Compare the sum of revenue in the source table against total_revenue in the target table.

{
  "name": "revenue_source_target_sum",
  "description": "Verify revenue sums match between staging and production",
  "source_table": "MCON++a1b2c3d4-e5f6-7890-abcd-ef1234567890++1++1++staging:finance.transactions",
  "target_table": "MCON++b2c3d4e5-f6a7-8901-bcde-f12345678901++1++1++production:finance.transactions",
  "alert_conditions": [
    {
      "metric": "SUM",
      "sourceField": "revenue",
      "targetField": "total_revenue",
      "thresholdValue": 1,
      "isThresholdRelative": true
    }
  ]
}

Segmented comparison

Compare null counts on email between source and target, segmented by country.
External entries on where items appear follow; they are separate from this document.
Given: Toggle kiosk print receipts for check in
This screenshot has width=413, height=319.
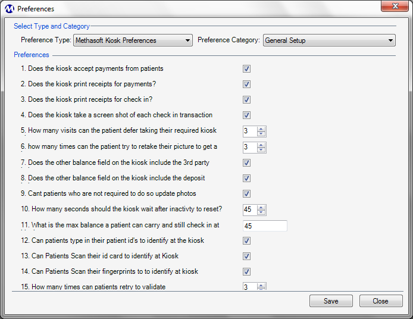Looking at the screenshot, I should coord(246,99).
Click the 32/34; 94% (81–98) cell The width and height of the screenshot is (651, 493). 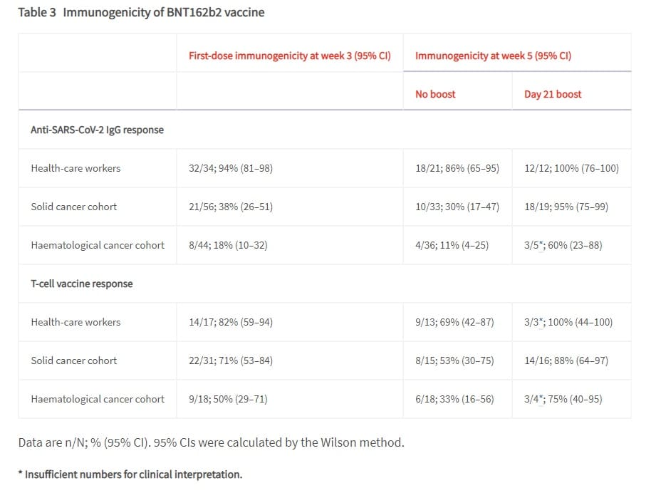coord(231,168)
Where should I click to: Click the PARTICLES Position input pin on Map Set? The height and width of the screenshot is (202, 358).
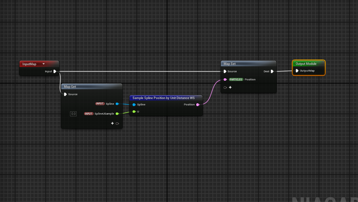coord(225,79)
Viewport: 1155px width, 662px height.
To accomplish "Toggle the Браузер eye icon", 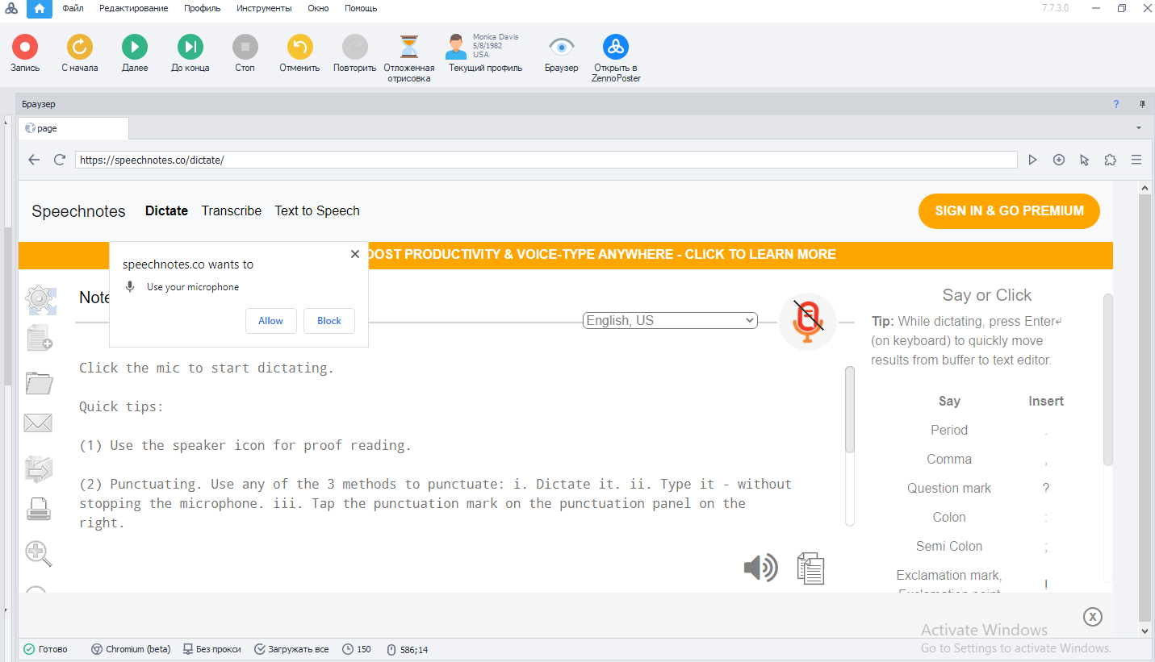I will tap(561, 48).
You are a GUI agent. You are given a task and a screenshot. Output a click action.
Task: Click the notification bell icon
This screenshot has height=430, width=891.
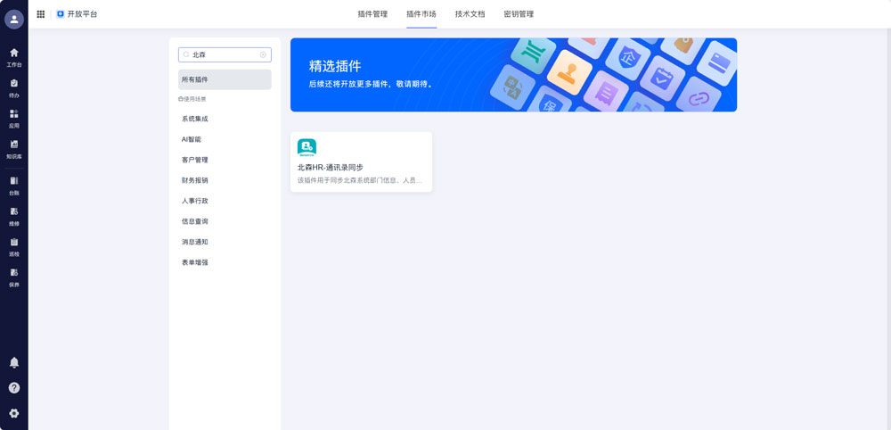tap(13, 362)
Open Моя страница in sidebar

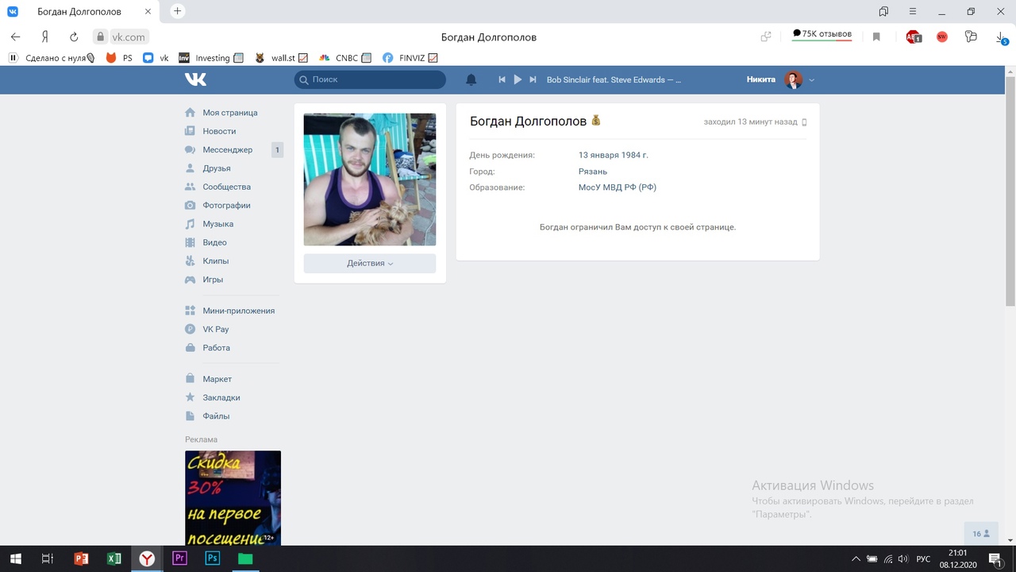229,113
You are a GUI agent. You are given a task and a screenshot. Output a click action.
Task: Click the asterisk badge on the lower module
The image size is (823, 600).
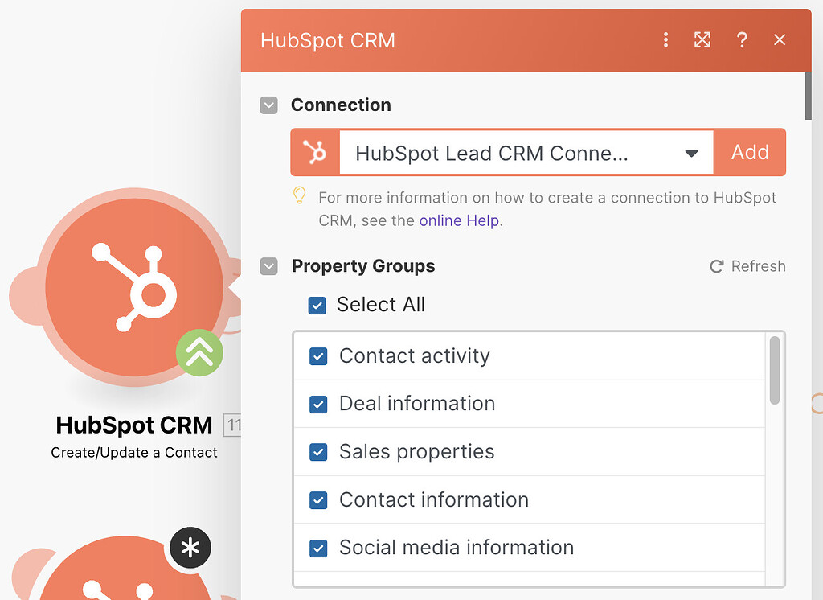click(190, 548)
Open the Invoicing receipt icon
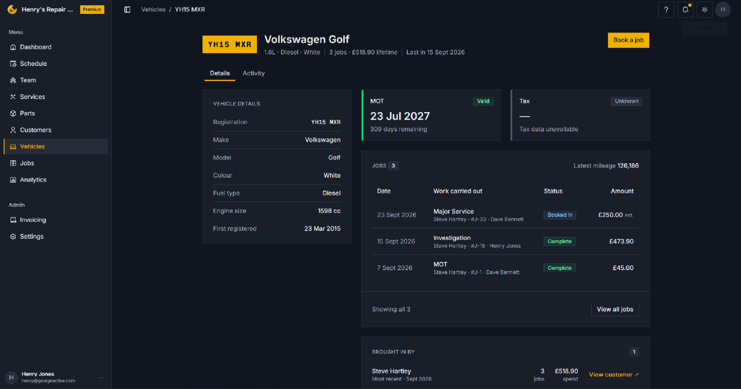The height and width of the screenshot is (389, 741). pos(13,220)
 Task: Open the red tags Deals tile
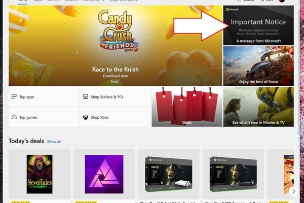tap(187, 107)
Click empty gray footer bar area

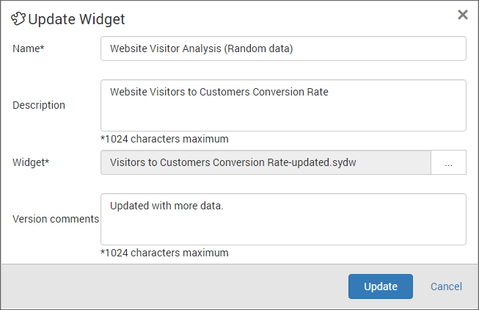point(174,286)
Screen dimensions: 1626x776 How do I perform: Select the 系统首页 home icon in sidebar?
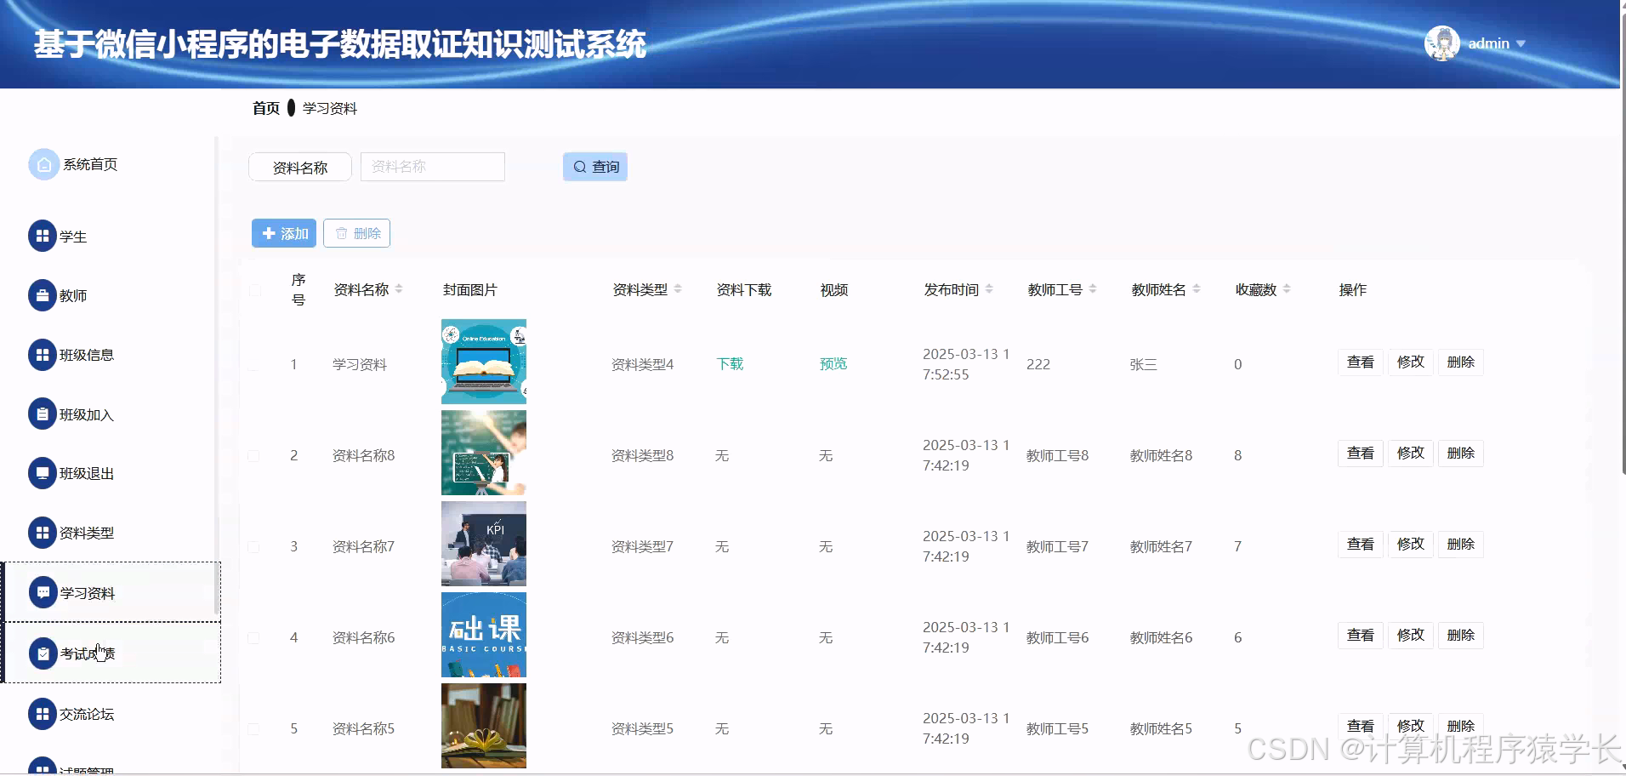pos(43,164)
The country field must exist in both tables.

{
  "name": "email_nulls_by_country",
  "description": "Compare email null counts by country between ETL source and target",
  "source_table": "MCON++a1b2c3d4-e5f6-7890-abcd-ef1234567890++1++1++raw:crm.contacts",
  "target_table": "MCON++b2c3d4e5-f6a7-8901-bcde-f12345678901++1++1++analytics:crm.contacts",
  "segment_fields": ["country"],
  "alert_conditions": [
    {
      "metric": "NULL_COUNT",
      "sourceField": "email",
      "targetField": "email",
      "thresholdValue": 0,
      "isThresholdRelative": false
    }
  ]
}

Cross-warehouse comparison with explicit warehouses

When source and target are in different warehouses, both warehouse parameters must be provided.

{
  "name": "migration_users_row_count",
  "description": "Validate user row counts match after Snowflake to BigQuery migration",
  "source_table": "snowflake_db:public.users",
  "source_warehouse": "snowflake-prod",
  "target_table": "bigquery_project:public.users",
  "target_warehouse": "bigquery-prod",
  "alert_conditions": [
    {
      "metric": "ROW_COUNT",
      "thresholdValue": 0,
      "isThresholdRelative": false
    }
  ]
}

Custom metric comparison

Compare a computed revenue expression when the SQL differs between source and target.

{
  "name": "computed_revenue_compare",
  "description": "Compare total revenue computation between legacy and new schema",
  "source_table": "MCON++a1b2c3d4-e5f6-7890-abcd-ef1234567890++1++1++warehouse:legacy.orders",
  "target_table": "MCON++b2c3d4e5-f6a7-8901-bcde-f12345678901++1++1++warehouse:v2.orders",
  "alert_conditions": [
    {
      "customMetric": {
        "displayName": "Total Revenue",
        "sourceSqlExpression": "SUM(quantity * unit_price)",
        "targetSqlExpression": "SUM(total_amount)"
      },
      "thresholdValue": 0.01,
      "isThresholdRelative": true
    }
  ]
}

Multiple alert conditions

Compare both row counts and field-level metrics in a single monitor.

{
  "name": "orders_full_comparison",
  "description": "Full comparison of orders between staging and production",
  "source_table": "MCON++a1b2c3d4-e5f6-7890-abcd-ef1234567890++1++1++staging:core.orders",
  "target_table": "MCON++b2c3d4e5-f6a7-8901-bcde-f12345678901++1++1++production:core.orders",
  "domain_id": "f47ac10b-58cc-4372-a567-0e02b2c3d479",
  "alert_conditions": [
    {
      "metric": "ROW_COUNT",
      "thresholdValue": 0,
      "isThresholdRelative": false
    },
    {
      "metric": "NULL_COUNT",
      "sourceField": "customer_id",
      "targetField": "customer_id",
      "thresholdValue": 0,
      "isThresholdRelative": false
    },
    {
      "metric": "SUM",
      "sourceField": "amount",
      "targetField": "amount",
      "thresholdValue": 0.1,
      "isThresholdRelative": true
    }
  ]
}

Note: the ROW_COUNT condition has no fields, while the field-level conditions each specify both sourceField and targetField.